The task =
Every record must be repeated exactly; omit any pictures they contain.

---*---

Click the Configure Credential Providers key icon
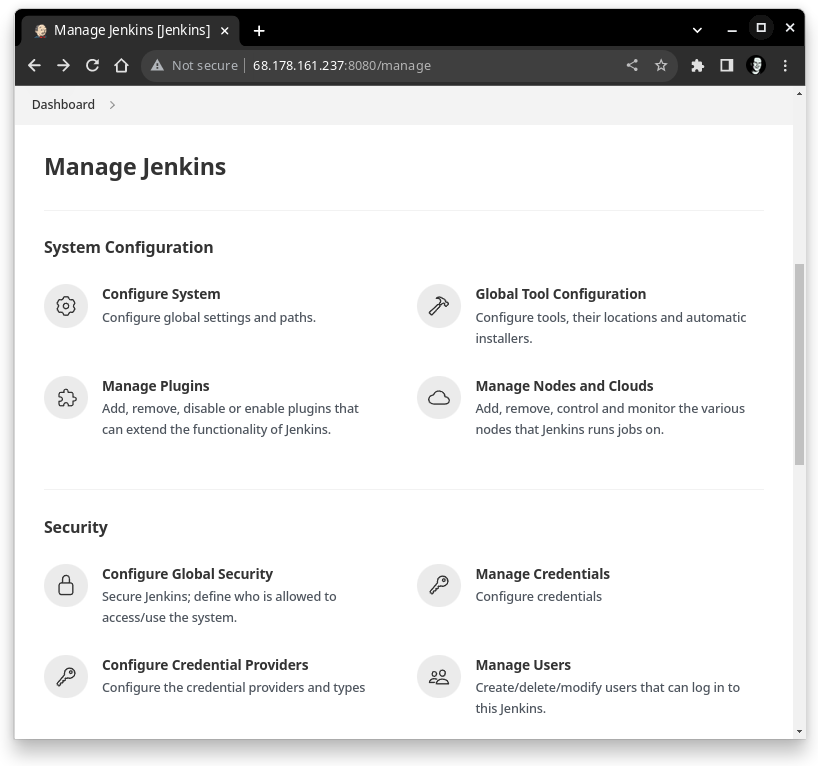818x766 pixels. click(x=66, y=677)
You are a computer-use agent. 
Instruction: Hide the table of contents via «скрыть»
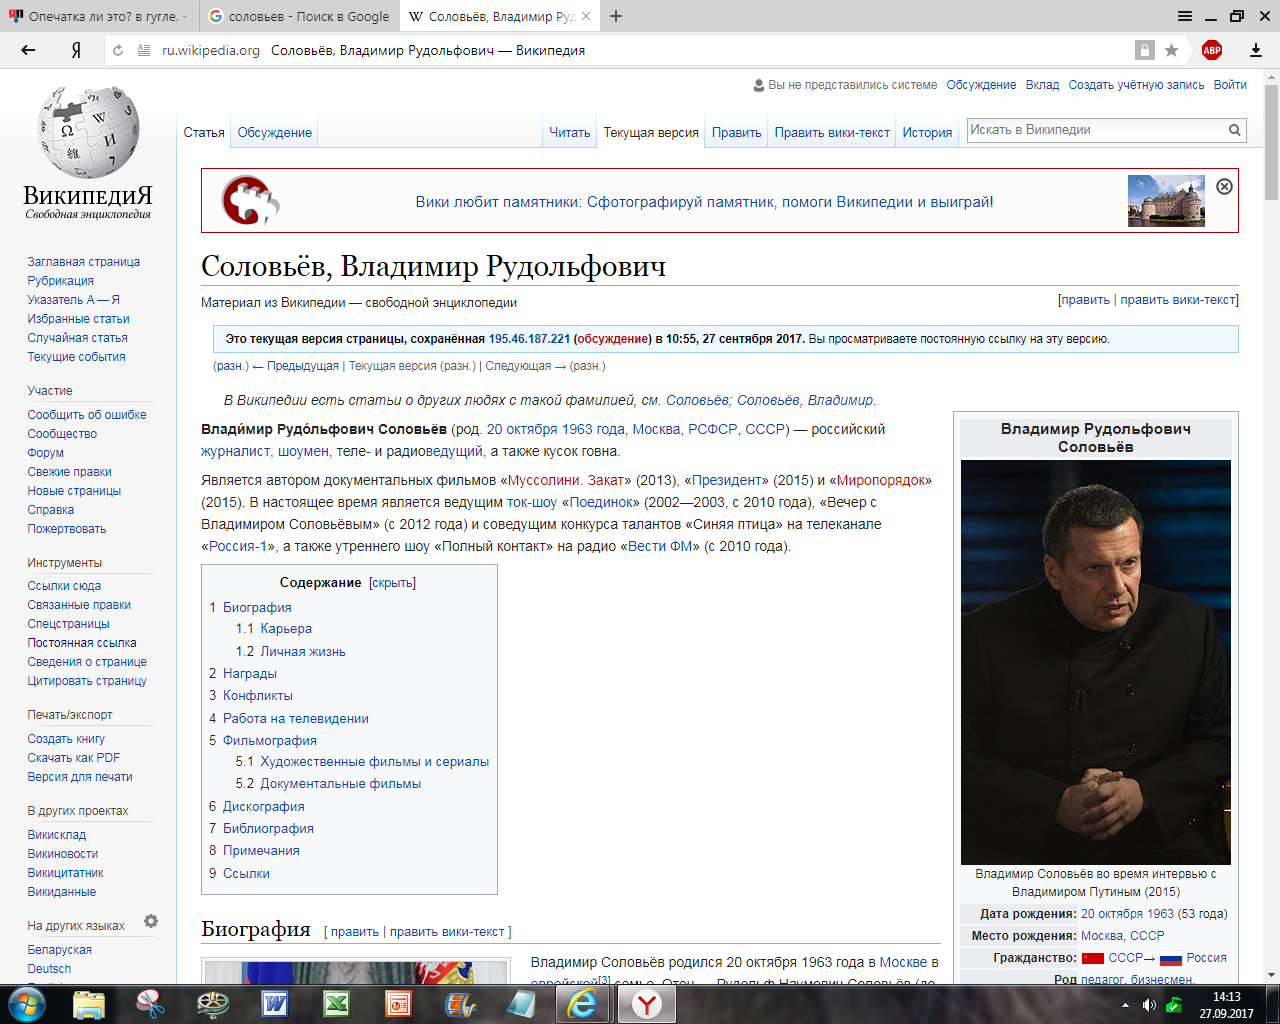(x=392, y=582)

---*---

Solution to this task =
Click the Configure Credential Providers key icon
818x766 pixels. click(x=66, y=677)
You are a computer-use agent. 
Instruction: Hide the table of contents via «скрыть»
(x=392, y=582)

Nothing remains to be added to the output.